Gilles Jacob, o presidente do Festival de Cannes que deixa serenamente a sua posição no final desta 67ª edição, afirmou hoje de manhã aos microfones da RTL que os produtores de Welcome to New York – o filme de Abel Ferrara sobre o caso Dominique Strauss-Kahn – foram oportunistas em apresentar a fita durante o Festival, isto depois dela ter sido recusada na seleção oficial: «acho que esse foi um mau caminho seguido pelos produtores do filme, que o colocaram em frente aos filmes selecionados para a competição de forma a conseguirem os holofotes (…) é uma espécie de parasitismo, como os cucos fazem nos ninhos alheios», afirmou Jacob.

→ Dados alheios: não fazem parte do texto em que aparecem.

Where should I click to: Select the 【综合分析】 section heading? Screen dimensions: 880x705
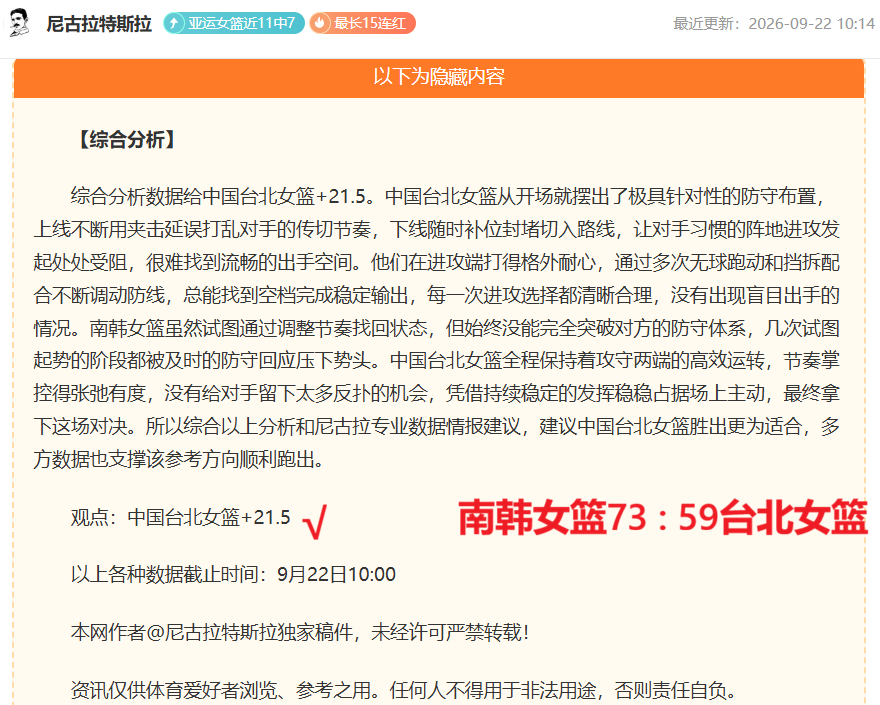pyautogui.click(x=127, y=140)
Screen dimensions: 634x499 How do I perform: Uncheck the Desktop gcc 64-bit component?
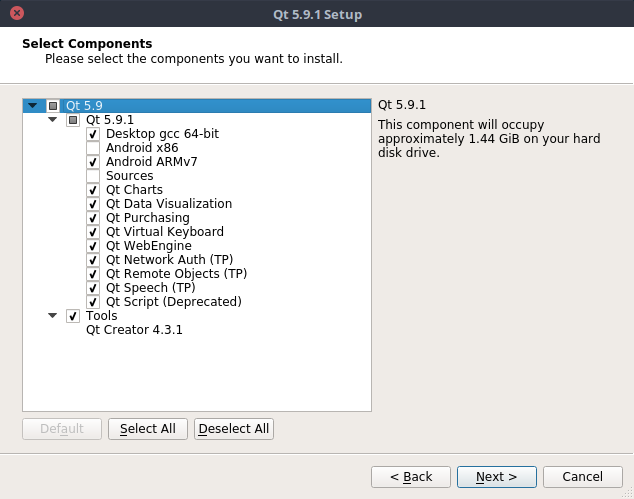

Quando questionado sobre o filme em si, Jacob recusou dar o seu parecer, mas acrescentou: «Eu mantenho o que penso, mas em qualquer caso, o filme não foi selecionado, por isso deve arcar com as consequências e não forçar o seu destino».
Já sobre a Palma de Ouro atribuída a Winter Sleep, de Nuri Bilge Ceylan, Jacob começou por referir que se trata de «um filme turco na tradição de Bergman, que dura mais de três horas mas que ao mesmo tempo é intenso, emocionante e muito talentoso». Jacob lamentou ainda que não existam prémios suficientes para todos os que mereciam, como os irmãos Dardenne, Abderrahmane Sissako ou Naomi Kawase. «É um pouco triste, mas é o jogo», concluiu.